Meaningful Moments: VLM-Identified Temporal Importance Labels for Video Action Recognition
Not every moment in a video is equally useful for recognizing an action. A few decisive moments often carry much of the evidence: the instant an object moves, the peak of a dive, or the placement of one object on another. Yet existing video datasets typically provide clip-level captions, action labels, or task-specific temporal annotations rather than large-scale, action-conditioned labels identifying which short segments carry recognition evidence. This work asks whether vision-language models can identify meaningful moments at scale and whether the resulting labels improve video action recognition.
To investigate this question, I introduce Meaningful Moments (MM), a corpus of about 4.58 million VLM-generated per-segment importance scores around 500,000 class-labeled videos spanning Something-Something v2 (SSv2), Kinetics-400 (K400), and Diving-48 across 622 action classes. Each segment receives both a continuous importance score and a binary pseudo-label.
To evaluate these labels, I freeze the video action classifier and vary only the temporal sampling strategy, using an alpha-parameterized framework that compares importance-led selection against an importance-inverted negative control. This separates gains attributable to the VLM importance signal from gains caused by variable-density sampling alone.

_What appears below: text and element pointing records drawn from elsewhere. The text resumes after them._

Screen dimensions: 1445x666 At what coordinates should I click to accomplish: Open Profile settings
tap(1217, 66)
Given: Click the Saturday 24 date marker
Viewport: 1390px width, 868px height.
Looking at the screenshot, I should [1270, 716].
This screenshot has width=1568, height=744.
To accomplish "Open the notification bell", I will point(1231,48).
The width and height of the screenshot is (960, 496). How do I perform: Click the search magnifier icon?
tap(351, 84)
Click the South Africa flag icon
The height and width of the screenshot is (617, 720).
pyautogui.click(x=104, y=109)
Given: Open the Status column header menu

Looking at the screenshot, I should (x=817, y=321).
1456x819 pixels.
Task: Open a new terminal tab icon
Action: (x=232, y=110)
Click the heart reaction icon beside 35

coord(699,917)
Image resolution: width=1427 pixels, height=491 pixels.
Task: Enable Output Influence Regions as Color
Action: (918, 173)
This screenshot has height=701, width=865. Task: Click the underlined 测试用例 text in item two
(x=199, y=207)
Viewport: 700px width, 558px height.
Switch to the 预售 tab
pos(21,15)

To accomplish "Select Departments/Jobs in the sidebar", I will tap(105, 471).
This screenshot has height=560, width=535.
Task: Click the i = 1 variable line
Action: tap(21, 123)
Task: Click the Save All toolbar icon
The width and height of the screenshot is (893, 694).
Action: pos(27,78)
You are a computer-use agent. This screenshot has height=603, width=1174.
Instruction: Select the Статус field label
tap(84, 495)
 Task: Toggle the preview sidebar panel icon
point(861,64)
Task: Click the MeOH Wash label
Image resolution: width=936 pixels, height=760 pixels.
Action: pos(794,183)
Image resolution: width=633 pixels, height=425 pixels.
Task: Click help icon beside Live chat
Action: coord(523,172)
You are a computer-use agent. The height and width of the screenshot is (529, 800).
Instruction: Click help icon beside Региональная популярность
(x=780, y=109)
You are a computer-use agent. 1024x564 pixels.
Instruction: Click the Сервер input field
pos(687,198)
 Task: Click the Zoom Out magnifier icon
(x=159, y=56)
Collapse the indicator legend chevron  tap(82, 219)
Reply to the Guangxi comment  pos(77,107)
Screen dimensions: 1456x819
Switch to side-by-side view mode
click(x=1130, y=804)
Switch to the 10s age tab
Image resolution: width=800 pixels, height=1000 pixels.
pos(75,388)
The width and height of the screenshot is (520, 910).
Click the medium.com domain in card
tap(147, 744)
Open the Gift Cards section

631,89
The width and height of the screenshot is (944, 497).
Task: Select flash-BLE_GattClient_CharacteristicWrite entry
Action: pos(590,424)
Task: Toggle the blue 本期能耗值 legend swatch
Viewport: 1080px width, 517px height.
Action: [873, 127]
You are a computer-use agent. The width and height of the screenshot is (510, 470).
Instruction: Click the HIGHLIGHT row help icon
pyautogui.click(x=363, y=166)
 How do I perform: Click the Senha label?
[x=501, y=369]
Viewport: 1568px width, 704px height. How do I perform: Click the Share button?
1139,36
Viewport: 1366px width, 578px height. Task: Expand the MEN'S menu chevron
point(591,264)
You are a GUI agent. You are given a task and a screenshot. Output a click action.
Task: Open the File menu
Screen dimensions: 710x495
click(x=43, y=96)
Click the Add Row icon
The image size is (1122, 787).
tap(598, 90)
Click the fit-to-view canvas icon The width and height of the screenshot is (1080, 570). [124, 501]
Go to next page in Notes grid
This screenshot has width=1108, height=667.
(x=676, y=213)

Across all three datasets, VLM-derived importance is informative: at the hard-cut endpoint, keeping VLM-important segments outperforms keeping VLM-designated filler. Its downstream usefulness, however, depends strongly on the dataset's class structure. On Diving-48, where discriminative evidence is concentrated in the dive itself, importance-led fast-forwarding preserves full-video recognition while the inverted control collapses by roughly 30 percentage points. On K400, hard-cut selection beats uniform sampling by 1.45 percentage points. On SSv2, VLM importance labels carry signal but do not recover full-video performance.
Continuous-score thresholds and budgets further outperform the oracle-designated binary kept set, and in this annotation pipeline direct scoring matches greedy removal within its observed noise floor while using roughly 25x fewer oracle calls. A four-VLM cross-oracle study on 369 joint-precheck-pass videos shows moderate segment-level agreement but broadly consistent downstream recognition trends across oracles.
Together, these results show that temporal importance is useful but conditional on dataset, recognizer, and sampling protocol.
Completed as an undergraduate thesis at Dartmouth College.